C'est une vraie chevauchée fantastique à laquelle nous avons assisté, l'an passé, avec le rap de Detroit. Ses acteurs ne sont pas tous des nouveaux-venus, certains s'agitent depuis des années déjà, dans l'underground local. Mais le coup de projecteur porté à cette scène, désormais exposée au-delà de ses bases, a poussé les Sada Baby, Icewear Vezzo, Peezy, BabyFace Ray et FMB DZ à sortir des projets tous plus affriolants les uns que les autres. C'est une longue cavalcade, qui s'est achevée avec le Relentless de G.T., sorti officiellement en 2018, mais disponible sous le manteau dès décembre 2017.

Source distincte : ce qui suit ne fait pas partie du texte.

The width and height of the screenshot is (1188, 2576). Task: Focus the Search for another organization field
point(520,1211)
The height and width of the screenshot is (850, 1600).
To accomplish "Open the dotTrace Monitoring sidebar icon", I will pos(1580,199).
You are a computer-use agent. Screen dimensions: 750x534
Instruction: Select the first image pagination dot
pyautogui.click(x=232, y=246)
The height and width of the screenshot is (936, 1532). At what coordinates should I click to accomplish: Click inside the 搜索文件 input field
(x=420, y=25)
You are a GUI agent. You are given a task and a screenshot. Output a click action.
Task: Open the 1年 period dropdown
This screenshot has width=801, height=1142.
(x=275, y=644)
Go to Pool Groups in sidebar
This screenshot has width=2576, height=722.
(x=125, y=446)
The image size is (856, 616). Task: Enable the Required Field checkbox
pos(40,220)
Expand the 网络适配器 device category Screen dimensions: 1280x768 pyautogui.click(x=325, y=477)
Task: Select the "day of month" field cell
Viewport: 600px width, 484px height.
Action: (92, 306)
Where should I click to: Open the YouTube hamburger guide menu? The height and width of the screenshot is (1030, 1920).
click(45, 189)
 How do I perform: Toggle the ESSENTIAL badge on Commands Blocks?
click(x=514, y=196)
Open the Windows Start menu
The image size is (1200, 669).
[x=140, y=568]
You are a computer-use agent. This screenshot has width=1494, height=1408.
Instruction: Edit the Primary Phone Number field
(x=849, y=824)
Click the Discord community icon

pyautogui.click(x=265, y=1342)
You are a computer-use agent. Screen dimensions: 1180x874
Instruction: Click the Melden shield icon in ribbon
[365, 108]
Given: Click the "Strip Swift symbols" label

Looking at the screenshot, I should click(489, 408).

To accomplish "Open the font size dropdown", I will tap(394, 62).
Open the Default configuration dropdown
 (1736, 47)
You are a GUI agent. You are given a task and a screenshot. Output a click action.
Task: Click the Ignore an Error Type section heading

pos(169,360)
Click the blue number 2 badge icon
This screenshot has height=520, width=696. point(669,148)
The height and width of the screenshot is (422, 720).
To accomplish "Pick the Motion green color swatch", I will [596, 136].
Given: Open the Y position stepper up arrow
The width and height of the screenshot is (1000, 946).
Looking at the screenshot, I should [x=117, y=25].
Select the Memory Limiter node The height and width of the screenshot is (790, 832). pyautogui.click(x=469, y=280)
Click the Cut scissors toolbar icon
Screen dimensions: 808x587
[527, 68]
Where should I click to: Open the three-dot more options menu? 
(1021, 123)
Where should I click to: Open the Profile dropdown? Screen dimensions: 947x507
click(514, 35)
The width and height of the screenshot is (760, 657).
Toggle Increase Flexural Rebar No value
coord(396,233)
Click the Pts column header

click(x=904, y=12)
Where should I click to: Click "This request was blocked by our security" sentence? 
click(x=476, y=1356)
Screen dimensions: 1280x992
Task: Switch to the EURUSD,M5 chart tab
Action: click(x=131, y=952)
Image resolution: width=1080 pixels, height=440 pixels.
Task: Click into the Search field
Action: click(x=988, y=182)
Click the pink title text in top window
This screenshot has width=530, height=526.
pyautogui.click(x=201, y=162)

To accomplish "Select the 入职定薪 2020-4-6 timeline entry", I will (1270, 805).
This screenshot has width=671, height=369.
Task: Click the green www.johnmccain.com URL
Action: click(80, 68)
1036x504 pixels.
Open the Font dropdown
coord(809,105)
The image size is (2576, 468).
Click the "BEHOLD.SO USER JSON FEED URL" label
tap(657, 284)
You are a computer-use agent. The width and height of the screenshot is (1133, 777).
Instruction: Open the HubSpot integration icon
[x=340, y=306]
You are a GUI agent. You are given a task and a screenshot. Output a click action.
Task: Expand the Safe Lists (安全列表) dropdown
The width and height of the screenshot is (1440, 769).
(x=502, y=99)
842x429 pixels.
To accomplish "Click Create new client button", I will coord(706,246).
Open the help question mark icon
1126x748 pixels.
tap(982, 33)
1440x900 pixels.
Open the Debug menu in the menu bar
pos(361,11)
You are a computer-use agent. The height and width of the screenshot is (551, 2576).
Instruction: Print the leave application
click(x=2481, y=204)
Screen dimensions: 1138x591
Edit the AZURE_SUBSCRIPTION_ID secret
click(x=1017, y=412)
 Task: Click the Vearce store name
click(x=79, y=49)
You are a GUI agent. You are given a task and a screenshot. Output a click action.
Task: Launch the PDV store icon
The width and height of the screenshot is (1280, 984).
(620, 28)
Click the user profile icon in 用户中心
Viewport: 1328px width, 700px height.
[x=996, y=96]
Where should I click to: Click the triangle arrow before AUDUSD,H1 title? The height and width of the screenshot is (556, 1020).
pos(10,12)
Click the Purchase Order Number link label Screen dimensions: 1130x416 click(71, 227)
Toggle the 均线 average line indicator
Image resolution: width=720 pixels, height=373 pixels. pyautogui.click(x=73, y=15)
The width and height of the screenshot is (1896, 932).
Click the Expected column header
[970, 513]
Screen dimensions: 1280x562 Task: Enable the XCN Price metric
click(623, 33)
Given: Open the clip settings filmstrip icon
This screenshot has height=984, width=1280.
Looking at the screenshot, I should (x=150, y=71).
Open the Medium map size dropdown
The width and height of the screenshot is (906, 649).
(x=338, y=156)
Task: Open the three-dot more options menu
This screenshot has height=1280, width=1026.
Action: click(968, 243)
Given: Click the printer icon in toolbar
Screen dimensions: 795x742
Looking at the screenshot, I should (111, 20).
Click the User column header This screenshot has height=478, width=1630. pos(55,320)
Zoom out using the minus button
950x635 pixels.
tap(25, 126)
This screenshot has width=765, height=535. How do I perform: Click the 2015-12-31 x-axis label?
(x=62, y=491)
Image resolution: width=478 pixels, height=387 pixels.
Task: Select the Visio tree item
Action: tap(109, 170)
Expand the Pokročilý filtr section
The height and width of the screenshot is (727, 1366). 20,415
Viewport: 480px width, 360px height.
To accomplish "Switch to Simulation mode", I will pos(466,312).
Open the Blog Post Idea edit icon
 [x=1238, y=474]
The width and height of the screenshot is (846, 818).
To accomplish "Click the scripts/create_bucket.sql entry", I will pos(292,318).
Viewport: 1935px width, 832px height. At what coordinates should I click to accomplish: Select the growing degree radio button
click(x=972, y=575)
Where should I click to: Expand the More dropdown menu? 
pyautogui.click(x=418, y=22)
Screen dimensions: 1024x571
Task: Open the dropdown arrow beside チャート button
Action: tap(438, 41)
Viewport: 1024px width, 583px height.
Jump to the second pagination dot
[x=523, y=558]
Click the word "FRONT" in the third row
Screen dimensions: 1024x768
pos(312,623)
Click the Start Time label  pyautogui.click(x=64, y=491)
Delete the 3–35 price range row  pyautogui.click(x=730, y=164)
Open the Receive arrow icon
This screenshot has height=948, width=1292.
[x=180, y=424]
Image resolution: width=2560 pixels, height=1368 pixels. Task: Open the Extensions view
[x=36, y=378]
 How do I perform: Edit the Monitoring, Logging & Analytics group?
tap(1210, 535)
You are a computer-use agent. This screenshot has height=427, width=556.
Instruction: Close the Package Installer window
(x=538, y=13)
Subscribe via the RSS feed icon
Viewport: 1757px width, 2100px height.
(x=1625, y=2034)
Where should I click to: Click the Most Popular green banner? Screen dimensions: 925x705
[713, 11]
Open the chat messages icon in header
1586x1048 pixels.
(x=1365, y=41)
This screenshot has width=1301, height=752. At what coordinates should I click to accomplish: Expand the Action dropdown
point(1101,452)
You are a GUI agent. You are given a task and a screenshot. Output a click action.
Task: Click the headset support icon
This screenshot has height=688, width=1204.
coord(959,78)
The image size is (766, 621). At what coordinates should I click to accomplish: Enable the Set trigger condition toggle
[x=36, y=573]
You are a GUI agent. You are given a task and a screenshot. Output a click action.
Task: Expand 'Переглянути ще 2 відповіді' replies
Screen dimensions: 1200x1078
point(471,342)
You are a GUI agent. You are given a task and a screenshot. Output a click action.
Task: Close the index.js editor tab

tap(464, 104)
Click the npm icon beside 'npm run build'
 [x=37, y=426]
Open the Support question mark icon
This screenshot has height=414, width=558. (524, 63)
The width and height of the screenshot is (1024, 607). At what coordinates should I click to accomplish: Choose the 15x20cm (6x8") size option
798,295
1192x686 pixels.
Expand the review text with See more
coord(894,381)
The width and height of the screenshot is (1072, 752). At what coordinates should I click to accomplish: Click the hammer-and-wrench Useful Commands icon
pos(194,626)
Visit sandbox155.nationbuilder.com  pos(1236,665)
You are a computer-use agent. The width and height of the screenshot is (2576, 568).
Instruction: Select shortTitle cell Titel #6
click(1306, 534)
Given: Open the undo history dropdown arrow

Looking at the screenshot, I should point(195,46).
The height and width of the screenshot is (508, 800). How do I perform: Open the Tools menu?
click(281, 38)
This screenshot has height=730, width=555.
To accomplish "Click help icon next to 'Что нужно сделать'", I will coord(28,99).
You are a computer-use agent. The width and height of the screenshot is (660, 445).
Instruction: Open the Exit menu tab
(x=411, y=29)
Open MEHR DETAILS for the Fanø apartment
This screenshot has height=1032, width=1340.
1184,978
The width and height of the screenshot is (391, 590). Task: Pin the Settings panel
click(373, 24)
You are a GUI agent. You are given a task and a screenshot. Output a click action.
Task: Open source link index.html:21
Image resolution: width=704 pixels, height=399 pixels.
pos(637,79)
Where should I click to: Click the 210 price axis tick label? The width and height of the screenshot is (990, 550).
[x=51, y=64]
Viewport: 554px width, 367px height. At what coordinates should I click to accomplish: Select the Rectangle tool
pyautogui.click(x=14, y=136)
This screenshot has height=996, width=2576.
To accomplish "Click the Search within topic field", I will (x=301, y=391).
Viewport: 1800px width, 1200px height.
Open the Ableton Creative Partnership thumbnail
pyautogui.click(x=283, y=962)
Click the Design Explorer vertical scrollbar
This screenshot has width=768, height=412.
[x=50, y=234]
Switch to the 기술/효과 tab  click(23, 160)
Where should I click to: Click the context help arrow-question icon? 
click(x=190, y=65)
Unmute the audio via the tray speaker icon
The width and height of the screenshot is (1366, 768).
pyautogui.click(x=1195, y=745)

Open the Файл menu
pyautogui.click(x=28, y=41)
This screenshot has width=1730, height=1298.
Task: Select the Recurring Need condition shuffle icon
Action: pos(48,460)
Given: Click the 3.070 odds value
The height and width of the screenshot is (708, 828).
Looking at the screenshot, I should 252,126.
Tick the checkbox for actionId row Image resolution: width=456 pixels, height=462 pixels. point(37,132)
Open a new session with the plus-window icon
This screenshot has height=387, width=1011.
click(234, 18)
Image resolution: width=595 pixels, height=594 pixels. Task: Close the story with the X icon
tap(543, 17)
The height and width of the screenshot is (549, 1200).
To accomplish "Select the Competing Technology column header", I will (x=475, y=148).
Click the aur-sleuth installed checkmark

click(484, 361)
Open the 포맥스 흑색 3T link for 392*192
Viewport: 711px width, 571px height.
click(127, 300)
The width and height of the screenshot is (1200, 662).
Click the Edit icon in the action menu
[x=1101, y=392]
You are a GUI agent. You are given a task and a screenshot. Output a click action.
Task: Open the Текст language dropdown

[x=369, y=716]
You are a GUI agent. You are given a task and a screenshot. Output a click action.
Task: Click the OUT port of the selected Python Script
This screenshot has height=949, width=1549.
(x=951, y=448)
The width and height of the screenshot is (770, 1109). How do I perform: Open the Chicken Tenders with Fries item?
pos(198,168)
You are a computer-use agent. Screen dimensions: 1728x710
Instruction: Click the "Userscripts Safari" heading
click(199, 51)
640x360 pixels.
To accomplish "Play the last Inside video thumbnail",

Comme les autres, le rappeur en question n'est pas né de la dernière pluie. Il y a deux ans, par exemple, il a sorti GT X Mia, un projet en commun avec BabyFace Ray. Il a commencé alors à multiplier les vidéos et à faire parler de lui dans sa ville. Mais sa carrière a subi un coup d'arrêt, après qu'un accident de voiture lui a brisé les os. Il a donc fallu attendre avant qu'il ne sorte enfin son premier véritable album, et qu'il l'annonce par un single dont la vidéo évoque l'événement qui a failli le détruire. Ce dernier, "Supposed To Be Here", produit par le beatmaker phare du cru, Helluva, et accompagné par les refrains R&B de B Ryan, met aussi en avant la singularité de GT dans le paysage rap de Detroit.
Alors que le son local se caractérise aujourd'hui par un rap implacable et nerveux, celui de GT s'en écarte. Seuls deux titres, sur Relentless, sont ceux, vifs, tendus et technoïdes, qu'on a l'habitude d'entendre dans la région : un haletant "Life On The Line", et "Hustling All Day", avec Lil Beno et Drego, tous deux excellents. Mais ailleurs, c'est différent. Le rappeur se démarque par un flow peu soutenu et par une voix faible, qui grince, croasse et couine, plus qu'elle n'admoneste. Et les sons qui l'accompagnent se montrent à l'avenant. Dès les notes de guitare qui ouvrent le titre introductif, ce sont des rythmes plus lents qui accompagnent G.T.
Relentless nous offre d'autres refrains R&B ("It Aint In You", "Had To Get It Up"). Et l'un de ses meilleurs titres, "25 Reasons", est ce qui se rapproche le plus d'une chanson d'amour (et de rupture), compte-tenu du contexte rude et gangsta des lieux. G.T., cependant, ne cherche pas exposer ses sentiments. Au contraire, il les combat. Il est le garçon des rues qui se veut imperméable aux émotions. Et pour rendre compte de cela, il nous anesthésie avec des morceaux atmosphériques ("Get You What You Want", "Say Yes"), des complaintes au saxophone ("The Truth"), des sons tristes ("Made A Promise"), un piano pesant (le très bon "Copy This") et des chants évaporés ("Pain"). Au vu de tout cela, il apparaît que le dernier étalon à s'être démarqué dans le Detroit de 2017 est aussi, sans doute, l'un de ses plus distinctifs.